Previously, Makerere exchanged bodies with universities from as far as Ghana, Zimbabwe, Nigeria, or Kenya. The International Federation of Anatomical Associations recommends procuring cadavers from donation programmes, but even then, universities are required to exchange bodies with their foreign counterparts to avoid a scenario of a student dissecting a body of a relative or a person they knew.

Assoc. Prof. Erisa Mwaka, Dean of the School of Biomedical Sciences at Makerere University College of Health Sciences, said the shortage is largely driven by Uganda’s dependence on unclaimed bodies.

“Right now, we have about 15 medical schools and only a few institutions that can prepare cadavers. The bodies mainly come from public hospitals after remaining unclaimed for at least 14 days, but the supply is simply not enough to meet demand,” Mwaka said.

He said the number of unclaimed bodies has been declining even as student enrolment continues to rise.

“For Makerere alone, we use about 40 cadavers every year. At the moment I have requests for more than 60 cadavers from different institutions, but we cannot meet that demand because obtaining bodies has become increasingly difficult.”

Makerere not only trains its own students, but also supplies prepared cadavers to several public and private universities at a cost of about Shs 1.5 million per body.

Dr. Peace Bagasha, a clinical lecturer at Makerere University’s Palliative Care Unit and a urologist at Mulago Hospital, said disparities in anatomy knowledge among students from different institutions are a real concern.

“There are students who come from certain universities and they have not been adequately exposed. That is why we have always advocated for uniform final examinations in both theory and practicals because we do not know the quality of training some students receive,” she said.

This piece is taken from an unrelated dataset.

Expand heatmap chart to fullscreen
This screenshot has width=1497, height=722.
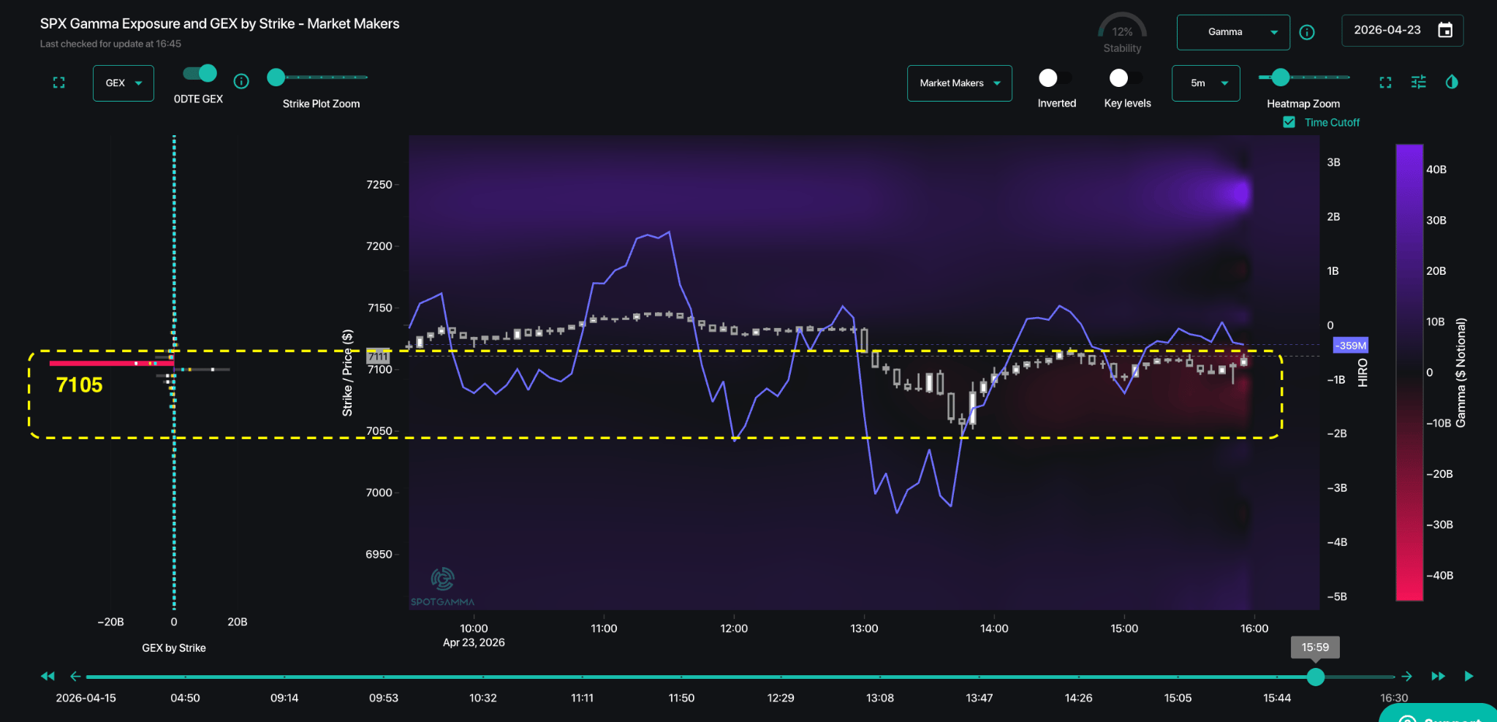[1385, 83]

Prof. Joel Okullo, Chairperson of the Uganda Medical and Dental Practitioners Council, said anatomy remains one of the foundations of medical education and that institutions must demonstrate adequate facilities before accreditation.

He emphasised that anatomy requires practical dissection skills that cannot be fully replaced by demonstrations, textbooks, or computer simulations.

“We want every student to have the opportunity to dissect and understand the human body. That practical experience is essential because anatomy forms the basis of medical practice,” he said.

Dr. Frank Asiimwe pointed to body donation as a partial solution — and to a cultural and legal gap standing in the way.

“In organ donation, the family can still bury the rest of the body. With body donation, the entire body is used for teaching and research. Many African families have strong cultural attachments to burying their loved ones,” he said.

Uganda currently lacks a specific law governing voluntary body donation. “We need a robust legal framework to support voluntary body donation. Some people have already expressed willingness to donate their bodies, but a proper law would provide guidance, protection, and public confidence in the process,” Mwaka said.

Despite advances in simulation technology and digital anatomy models, experts insist that cadaver-based learning remains indispensable.

“Every doctor must understand the human body thoroughly before diagnosing illnesses, performing procedures, or making critical clinical decisions,” Asiimwe said. “Technology is useful, but it cannot entirely substitute learning from a real human body.”

To address the shortage, medical educators are advocating for the establishment of a structured body donation programme. Mwaka said such a programme would provide a sustainable source of cadavers while ensuring that bodies are obtained through informed consent.

“Our country needs well-trained doctors,” he said.

For the medical students currently sitting in crowded anatomy halls — watching from a distance while three classmates dissect a body that was already cut up by the previous group — that future framework cannot come soon enough. The doctors treating Uganda in ten years are being trained right now, with the bodies that are available, in the numbers that are available. Whether that is enough is the question this shortage forces the country to confront.